LE VILLAGE

Depuis soixante ans, je devrais être mort. Ma dernière habitante m’a quitté comme un souffle. Pourtant, mes os de pierre ont continué leur existence. Bien sûr, j’ai perdu quelques poutres, quelques toits. De ce qui restait d’humain dans mon décor, seul est demeuré, rouillé, le gros matériel agricole. Les pluies et les vents ont ridé les peintures avant de les effacer.

C’est ainsi que je suis aujourd’hui, ou plutôt, que j’étais hier, réduit à mes os de pierres de seuil, à mes linteaux et à mes murs. La végétation sauvage a effacé les jardins et la pêcherie rectangulaire autrefois semble une mare naturelle. Puis les humains sont revenus. Des humains différents, habillés de couleurs et soucieux de me redonner vie, sans entendre mon souffle minéral qui dialogue avec les chênes, les chevreuils et les jonquilles sauvages. Me redonner vie, selon eux, ce serait me ramener à ce à quoi je ressemblais autrefois. Peut-être est-ce là l’objet de leur propre nostalgie. Ils souhaitent ressembler à ce qu’ils étaient autrefois.

Mais moi, j’aime autant les oiseaux qui nichent dans mes cantous éboulés que j’aimais les enfants qui venaient y voler des patates dans la braise lorsque mes toits tenaient encore.

LE VILLAGEOIS

Rides. Les unes après les autres comme les sillons d’un champ après le labour. Au centre des yeux qui observent, fouillent, s’étonnent, retrouvent ou cherchent le souvenir.

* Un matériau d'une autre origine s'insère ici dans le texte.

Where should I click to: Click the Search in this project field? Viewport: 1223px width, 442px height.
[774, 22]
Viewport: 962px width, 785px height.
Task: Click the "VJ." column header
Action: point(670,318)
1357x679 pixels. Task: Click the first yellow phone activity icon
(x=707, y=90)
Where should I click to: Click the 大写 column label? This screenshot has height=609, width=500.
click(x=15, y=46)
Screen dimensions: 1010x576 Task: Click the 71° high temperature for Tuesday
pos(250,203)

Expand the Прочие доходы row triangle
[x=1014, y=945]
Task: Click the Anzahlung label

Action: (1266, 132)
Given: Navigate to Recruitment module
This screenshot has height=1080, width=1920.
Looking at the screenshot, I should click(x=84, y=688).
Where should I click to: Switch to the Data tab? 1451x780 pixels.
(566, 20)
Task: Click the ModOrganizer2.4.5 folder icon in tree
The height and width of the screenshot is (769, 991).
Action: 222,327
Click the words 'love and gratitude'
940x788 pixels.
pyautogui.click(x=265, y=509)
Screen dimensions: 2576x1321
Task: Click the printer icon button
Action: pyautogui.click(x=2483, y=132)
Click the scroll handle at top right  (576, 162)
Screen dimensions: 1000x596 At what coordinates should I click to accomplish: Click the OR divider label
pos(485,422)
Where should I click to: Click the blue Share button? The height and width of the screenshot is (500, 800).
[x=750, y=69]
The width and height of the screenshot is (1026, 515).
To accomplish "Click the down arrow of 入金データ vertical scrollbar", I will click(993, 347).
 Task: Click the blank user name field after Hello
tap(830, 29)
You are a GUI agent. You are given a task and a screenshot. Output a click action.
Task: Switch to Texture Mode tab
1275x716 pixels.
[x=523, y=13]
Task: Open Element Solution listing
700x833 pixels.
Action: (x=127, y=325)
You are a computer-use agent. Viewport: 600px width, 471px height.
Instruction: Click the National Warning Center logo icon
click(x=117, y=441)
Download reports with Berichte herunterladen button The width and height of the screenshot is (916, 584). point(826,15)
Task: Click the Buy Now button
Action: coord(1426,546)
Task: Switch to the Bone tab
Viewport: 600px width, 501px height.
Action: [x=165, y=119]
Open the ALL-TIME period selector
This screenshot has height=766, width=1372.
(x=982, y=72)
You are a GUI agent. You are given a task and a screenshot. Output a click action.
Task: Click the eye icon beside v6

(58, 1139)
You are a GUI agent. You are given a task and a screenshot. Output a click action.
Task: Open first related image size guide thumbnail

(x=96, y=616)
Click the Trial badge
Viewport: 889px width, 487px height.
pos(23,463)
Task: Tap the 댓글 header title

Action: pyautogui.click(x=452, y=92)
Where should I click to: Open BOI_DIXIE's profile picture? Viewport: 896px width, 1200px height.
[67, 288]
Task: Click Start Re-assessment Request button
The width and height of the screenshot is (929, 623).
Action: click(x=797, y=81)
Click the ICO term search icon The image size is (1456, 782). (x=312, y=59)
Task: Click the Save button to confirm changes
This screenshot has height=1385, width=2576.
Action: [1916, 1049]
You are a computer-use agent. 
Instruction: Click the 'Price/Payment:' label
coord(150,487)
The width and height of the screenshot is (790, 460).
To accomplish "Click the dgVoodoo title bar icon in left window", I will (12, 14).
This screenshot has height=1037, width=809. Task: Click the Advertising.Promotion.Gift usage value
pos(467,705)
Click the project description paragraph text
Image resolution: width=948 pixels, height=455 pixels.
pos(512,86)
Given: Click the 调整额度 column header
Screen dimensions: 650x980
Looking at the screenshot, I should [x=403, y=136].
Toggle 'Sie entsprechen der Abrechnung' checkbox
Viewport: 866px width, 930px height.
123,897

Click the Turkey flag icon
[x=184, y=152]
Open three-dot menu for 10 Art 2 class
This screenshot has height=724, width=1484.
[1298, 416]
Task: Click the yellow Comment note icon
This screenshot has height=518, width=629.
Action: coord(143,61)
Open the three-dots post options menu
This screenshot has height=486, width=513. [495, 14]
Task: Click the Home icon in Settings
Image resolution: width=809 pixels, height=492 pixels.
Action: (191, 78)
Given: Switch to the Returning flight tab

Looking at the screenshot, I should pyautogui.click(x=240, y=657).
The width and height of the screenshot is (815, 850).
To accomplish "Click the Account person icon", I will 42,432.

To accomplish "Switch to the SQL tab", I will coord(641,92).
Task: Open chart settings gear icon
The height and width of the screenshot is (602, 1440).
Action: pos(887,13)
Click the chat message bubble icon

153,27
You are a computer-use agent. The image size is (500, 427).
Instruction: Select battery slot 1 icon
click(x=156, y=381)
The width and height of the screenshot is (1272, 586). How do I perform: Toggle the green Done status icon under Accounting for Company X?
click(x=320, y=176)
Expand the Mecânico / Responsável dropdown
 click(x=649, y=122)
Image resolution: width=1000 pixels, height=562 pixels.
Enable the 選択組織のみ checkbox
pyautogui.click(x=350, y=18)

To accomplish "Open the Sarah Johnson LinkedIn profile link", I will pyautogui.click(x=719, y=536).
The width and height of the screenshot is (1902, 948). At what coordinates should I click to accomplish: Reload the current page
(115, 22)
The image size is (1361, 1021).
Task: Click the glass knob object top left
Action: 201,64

La tête est chauve. De temps en temps, l’homme soulève sa casquette pour se gratter la tempe. Il nous dit qu’il se souvient, que dans son enfance, il a vécu là. Il y avait la maison Untel à gauche et celle des Serre derrière. En face de la chapelle, tout cela, il le montre du doigt, le bras tendu.

Puis il fait quelques pas et dit : Encore plus bas, il y a toujours la fontaine. Et il tourne sur lui-même, embrassant le village du regard. Notre maison était tout en haut, il n’en reste que quelques pierres ; les racines du chêne ont tout détruit.

Le village se ressemble comme une bouche ressemble à une autre bouche ; mais dans celle-ci, il manque des dents. Voyez en bas, entre la source et la première maison debout, il y en avait une autre. Et vers le chemin creux, il y avait des granges. En haut, il y avait aussi chez la Louise. Oui, comme une bouche édentée. Et puis surtout, il n’y a plus de monde.